Chatbots are the hottest topics in the industry right now and are being looked upon as tools to completely transform marketing and other customer interactions.
According to a report by Forrester Research, globally, 57 percent of companies either use chatbots already, or plan to do so in the coming year. However, despite our best efforts, we have still not been able to create a perfect Bot. Facebook’s AI bot hit a 70% failure rate and Microsoft’s Tay completely failed the expectations and turned racist.
So Why do chatbots fail to deliver?
1) ChatBots created just because we can.
Most of the bots fail because of this ONE reason !
There is a mad rush towards building a Bot and organizations want to join this race and release a Bot as soon as possible. In all this craziness, they fail to properly analyze if they even need a Bot for a particular purpose. This is common with every new technology. Developers and designers get over excited about the new technology (example Mobile App in recent years) and end up churning a number of irrelevant use cases.
Lately a lot of chatbots were created by companies to replace their automated voice responses. This means, the functionality of the bots was exactly the same as an automated response system, with a set of simple, static responses. Bots such as these, are doomed to fail.
It is thus very important to understand the necessity to create a Bot, and then define the right plan for it.
So before you go ahead with deciding the deadline for the release of the next chatbot, take a step back, define a use case, analyse the business justification, discuss the scope and then start the implementation !
2) Chatbots created in silos
Another very common reason for failures of chatbots are when companies try to create them as completely new functionalities. Bots should ideally be part of the existing systems and should be able to communicate with them. Example : an organization created a bot for customer support queries. But there already exists a Customer Support Call Centre for the same. If the chatbot does not communicate with the existing channel in some way, it would just tend to become an overhead for the business, as well as a frustrating experience for customers.

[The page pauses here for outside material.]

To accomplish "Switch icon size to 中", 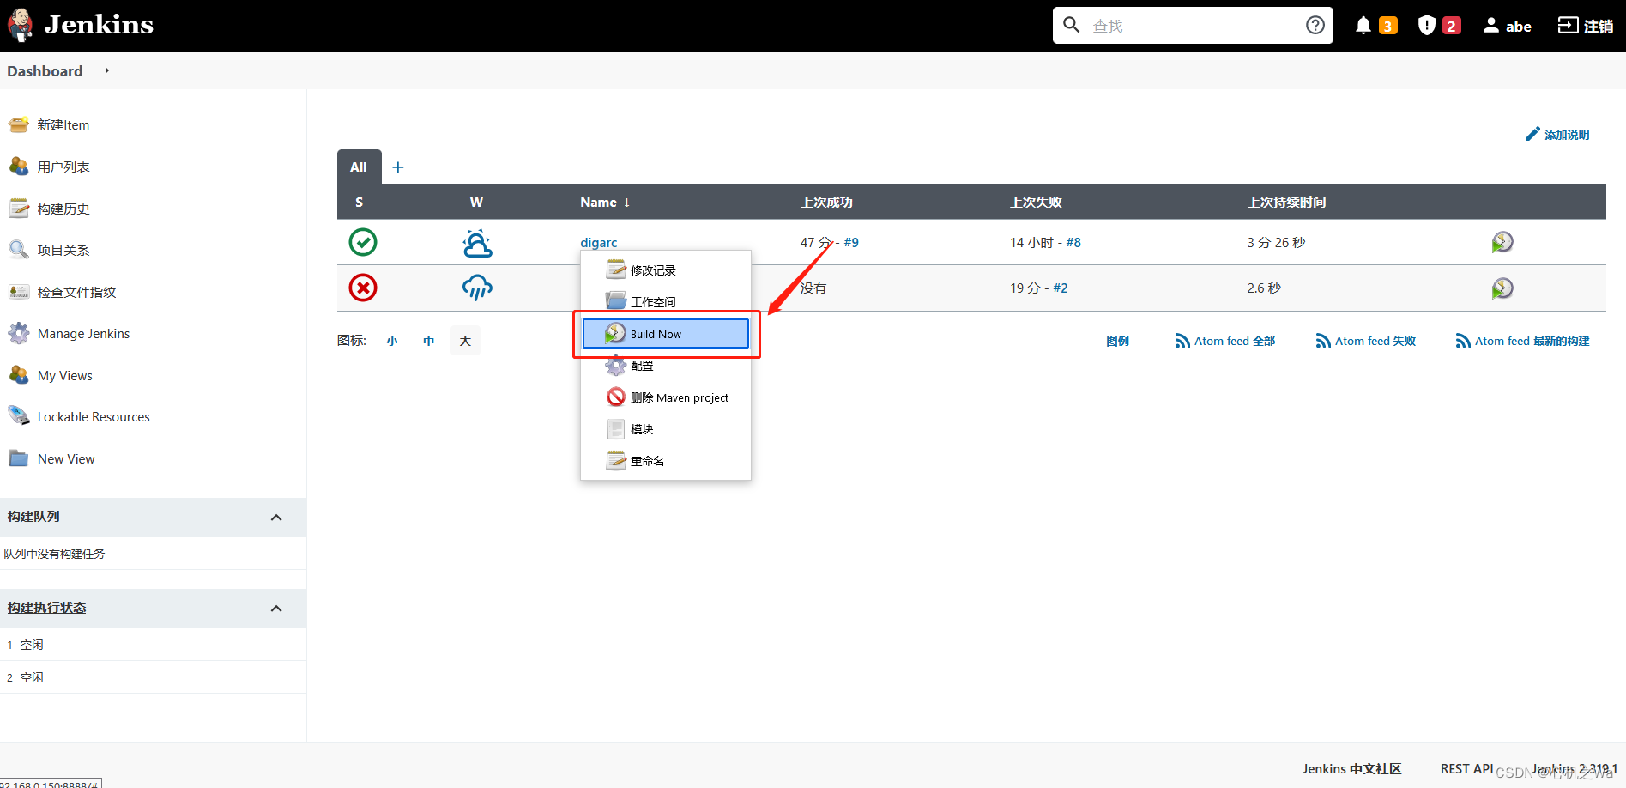I will pos(428,340).
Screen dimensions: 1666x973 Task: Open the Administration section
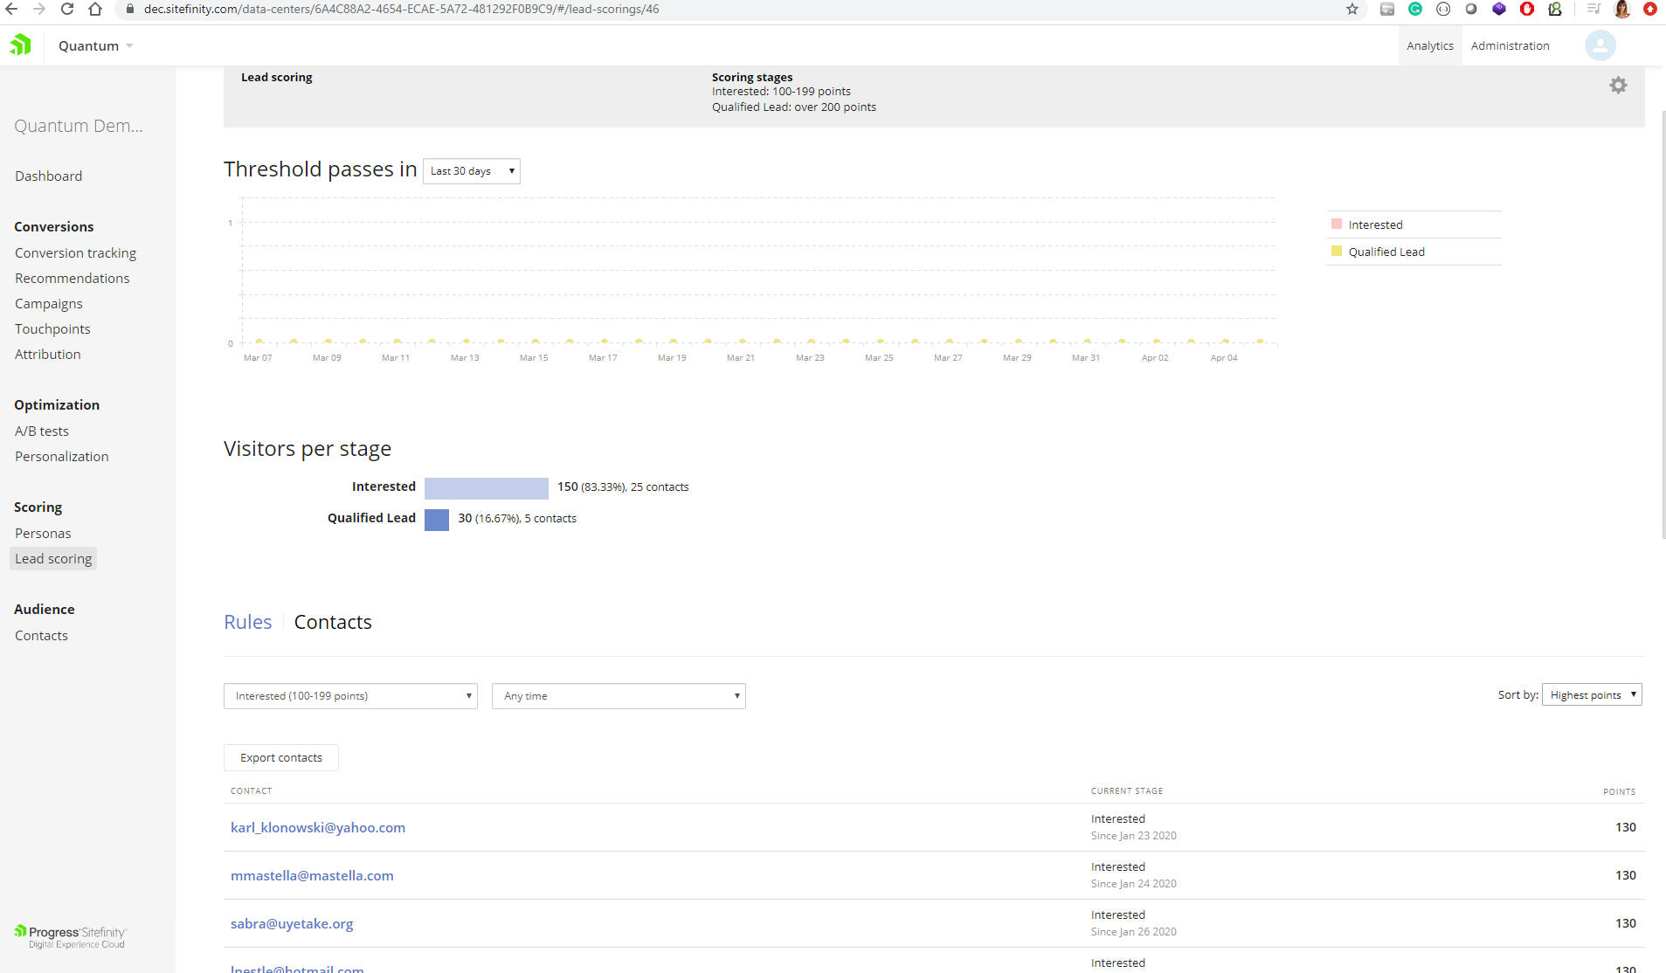[x=1509, y=45]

3) Chatbots created for doing “everything”!
The best examples of this concept are “Siri and “Alexa””. These bots were not built for any One purpose. For them, to understand “everything” is impossible. The new Bot in the same domain called “Viv” also faces the same difficulties. Humans learn over their entire lives. So to correctly imitate the same behavior and responses, is extremely difficult. Add to it the irrational aspects of human behavior, and you have an even bigger problem in hand.
For the above mentioned reasons, we came across scenarios like these :
It is always a good idea to limit the scope And give enough time to the Bot to train and understand the different aspects of human conversation.
4) Chatbots cannot be “Human”
Human conversations are complex. We understand emotions, accents, tones and always rely on a lot of contextual information, when giving a response. Even with NLP and AI, these aspects are immensely complex to imitate and might take years of training to perfect, if at all.
The moment customers start feeling that the responses are lacking the human touch, and perhaps are out of context, they get frustrated. Bots like Alexa are expected to carry an intelligent conversation. Although the users are completely aware that they are communicating with a machine, they still get impatient with irrelevant responses. The only way to ensure this does not happen, is to spend time in training the Bot.
5) Perfect Chatbots need better technology
Many companies expected bots to take over all the human interactions with their customers. Plans like these are a perfect recipe of failure. Success of Bots should be defined as some Value Add, and not something unattainable.
The technology giant Facebook announced their M project in 2015 and as of 2017, there are around 10,000 users. Facebook’s M project, as of now, can only respond to 30 percent of customer requests. M is still learning and getting better. If M does not understand the user request, a human takes over and that is how M learns. So if we are envisioning a perfect chatbot, we need a better and more mature technology.